--- START Excerpt ---
Monday, December 26, 2016

Growth, Not Forced Equality, Saves the Poor

By Deirdre McCloskey. Excerpts:
"the Illinois state constitution, adopted in 1970. It sought to “eliminate poverty and inequality.”"

"The World Bank reports that the basics of a dignified life are more available to the poorest among us than at any time in history, by a big margin."

"The real income of India is doubling every 10 years."

"Even in the rich countries, the poor are better off than they were in 1970, with better food and health care and, often, amenities like air-conditioning."

"A good person, he [Anthony Trollope] declares, should rather “assist in lifting up those below him.”

Eliminate poverty, and let the distribution of wealth work. Economic growth has been accomplishing exactly that since 1800. Equality in the most important matters has increased steadily, through lifting up the wretched of the earth."

"What matters ethically is that the poor have a roof over their heads and enough to eat, and the opportunity to read and vote and get equal treatment by the police and courts."

"Equalizing possession of Rolexes does not."
--- END Excerpt ---
_Your goal_:
Pick up the post on economic growth and the poor after its final line and keep writing it.
--- START Collected data ---
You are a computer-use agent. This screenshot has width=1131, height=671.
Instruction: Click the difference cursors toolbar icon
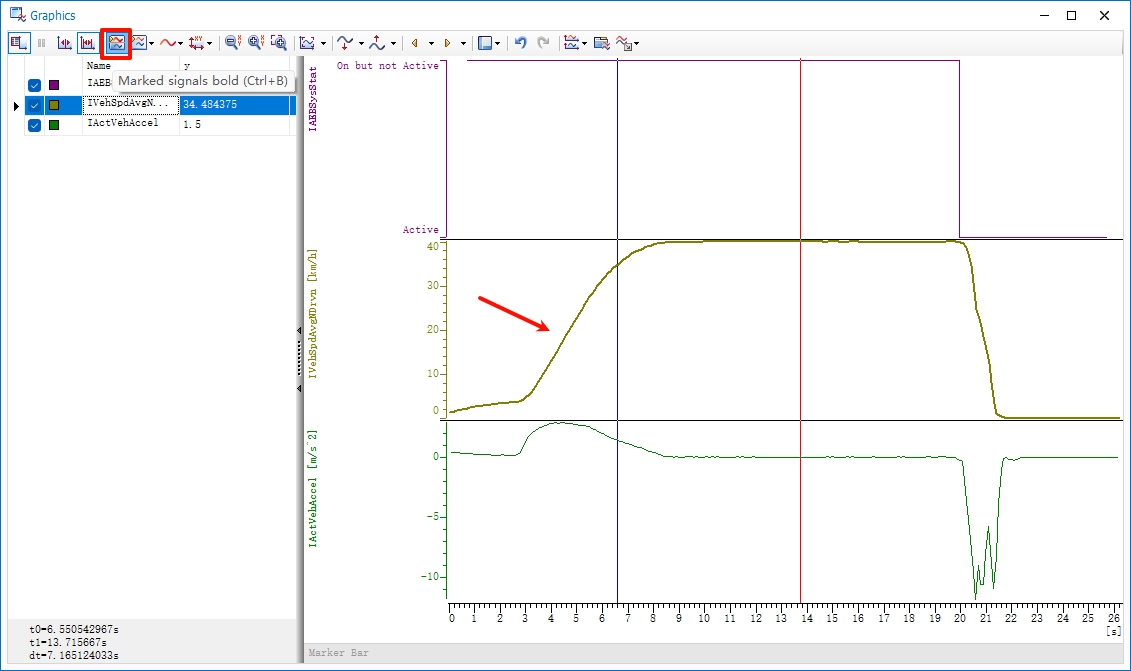click(x=88, y=43)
--- END Collected data ---
_Written response_:
"we should lift up the poor...enough for people to function in a democratic society and to have full human lives."

"John Rawls of Harvard, articulated what he called the Difference Principle: If the entrepreneurship of a rich person made the poorest better off, then the higher income of the entrepreneur was justified."

"Poverty is never good. Difference, including economic difference, often is. It is why New Yorkers exchange goods with Californians and with people in Shanghai, and why the political railing against foreign trade is childish."

"equality beyond the basics in consumption and in political rights isn’t possible in a specialized and dynamic economy."

"Trusting a government of self-interested people to know how to redistribute ethically is naïve."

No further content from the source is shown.